Reversal learning in Parkinson's disease depends on medication status and outcome valence
Introduction
The mesocortical and nigrostriatal dopamine (DA) systems are well known to play a role in cognitive and reward-related processing (Brozoski, Brown, Rosvold, & Goldman, 1979; Castner, Williams, & Goldman-Rakic, 2000; Goldman-Rakic, 1992; Hollerman & Schultz, 1998). Human disorders that implicate the DA system, such as Parkinson's disease (PD), attention-deficit/hyperactivity disorder (ADHD) and schizophrenia, are associated with a variety of cognitive deficits, ranging from impulsivity to inflexibility.

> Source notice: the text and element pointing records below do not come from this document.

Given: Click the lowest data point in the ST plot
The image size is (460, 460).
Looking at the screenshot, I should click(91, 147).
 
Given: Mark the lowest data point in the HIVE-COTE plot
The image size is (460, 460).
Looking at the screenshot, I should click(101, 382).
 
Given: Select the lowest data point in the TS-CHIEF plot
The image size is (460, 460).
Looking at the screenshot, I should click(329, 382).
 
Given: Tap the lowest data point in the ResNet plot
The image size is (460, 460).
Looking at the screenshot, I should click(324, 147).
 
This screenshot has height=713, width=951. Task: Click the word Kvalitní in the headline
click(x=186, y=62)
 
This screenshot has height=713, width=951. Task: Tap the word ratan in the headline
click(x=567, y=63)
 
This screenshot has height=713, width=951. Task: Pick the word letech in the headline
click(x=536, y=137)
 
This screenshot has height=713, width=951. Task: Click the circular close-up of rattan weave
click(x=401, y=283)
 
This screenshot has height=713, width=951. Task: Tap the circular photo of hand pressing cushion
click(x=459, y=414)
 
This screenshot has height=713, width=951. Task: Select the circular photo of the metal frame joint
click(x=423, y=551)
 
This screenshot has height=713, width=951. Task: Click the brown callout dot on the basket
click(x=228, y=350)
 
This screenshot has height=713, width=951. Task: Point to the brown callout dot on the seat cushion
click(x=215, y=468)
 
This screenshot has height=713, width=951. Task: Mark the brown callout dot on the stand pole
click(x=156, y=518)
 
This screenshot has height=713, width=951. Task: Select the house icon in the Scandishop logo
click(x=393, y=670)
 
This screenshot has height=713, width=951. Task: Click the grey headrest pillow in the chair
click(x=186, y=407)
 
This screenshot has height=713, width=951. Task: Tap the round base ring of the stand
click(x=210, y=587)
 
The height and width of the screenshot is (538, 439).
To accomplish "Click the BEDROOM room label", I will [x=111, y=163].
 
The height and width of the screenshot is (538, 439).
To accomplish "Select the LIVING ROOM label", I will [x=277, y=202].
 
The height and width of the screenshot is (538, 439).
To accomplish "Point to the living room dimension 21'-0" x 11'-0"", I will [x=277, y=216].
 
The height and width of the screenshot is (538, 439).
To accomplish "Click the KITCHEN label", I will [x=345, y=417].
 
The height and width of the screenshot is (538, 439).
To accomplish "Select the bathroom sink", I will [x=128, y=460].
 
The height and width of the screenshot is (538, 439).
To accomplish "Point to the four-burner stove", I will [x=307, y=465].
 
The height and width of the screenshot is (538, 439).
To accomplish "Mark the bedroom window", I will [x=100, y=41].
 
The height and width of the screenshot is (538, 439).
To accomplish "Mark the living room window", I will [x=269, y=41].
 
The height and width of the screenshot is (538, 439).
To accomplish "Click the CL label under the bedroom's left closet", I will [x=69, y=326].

Treatment with dopaminergic medication may alleviate some of these deficits. However, the relationship between DA and cognitive performance is complex (Arnsten, 1998; Williams & Goldman-Rakic, 1995; Zahrt, Taylor, Mathew, & Arnsten, 1997): Dopaminergic medication may improve or impair cognitive function depending on a number of factors, such as task demands and baseline DA levels in underlying neural circuitry (Arnsten, 1998; Cools, Barker, Sahakian, & Robbins, 2001; Kimberg, D’Esposito, & Farah, 1997; Mattay et al., 2003).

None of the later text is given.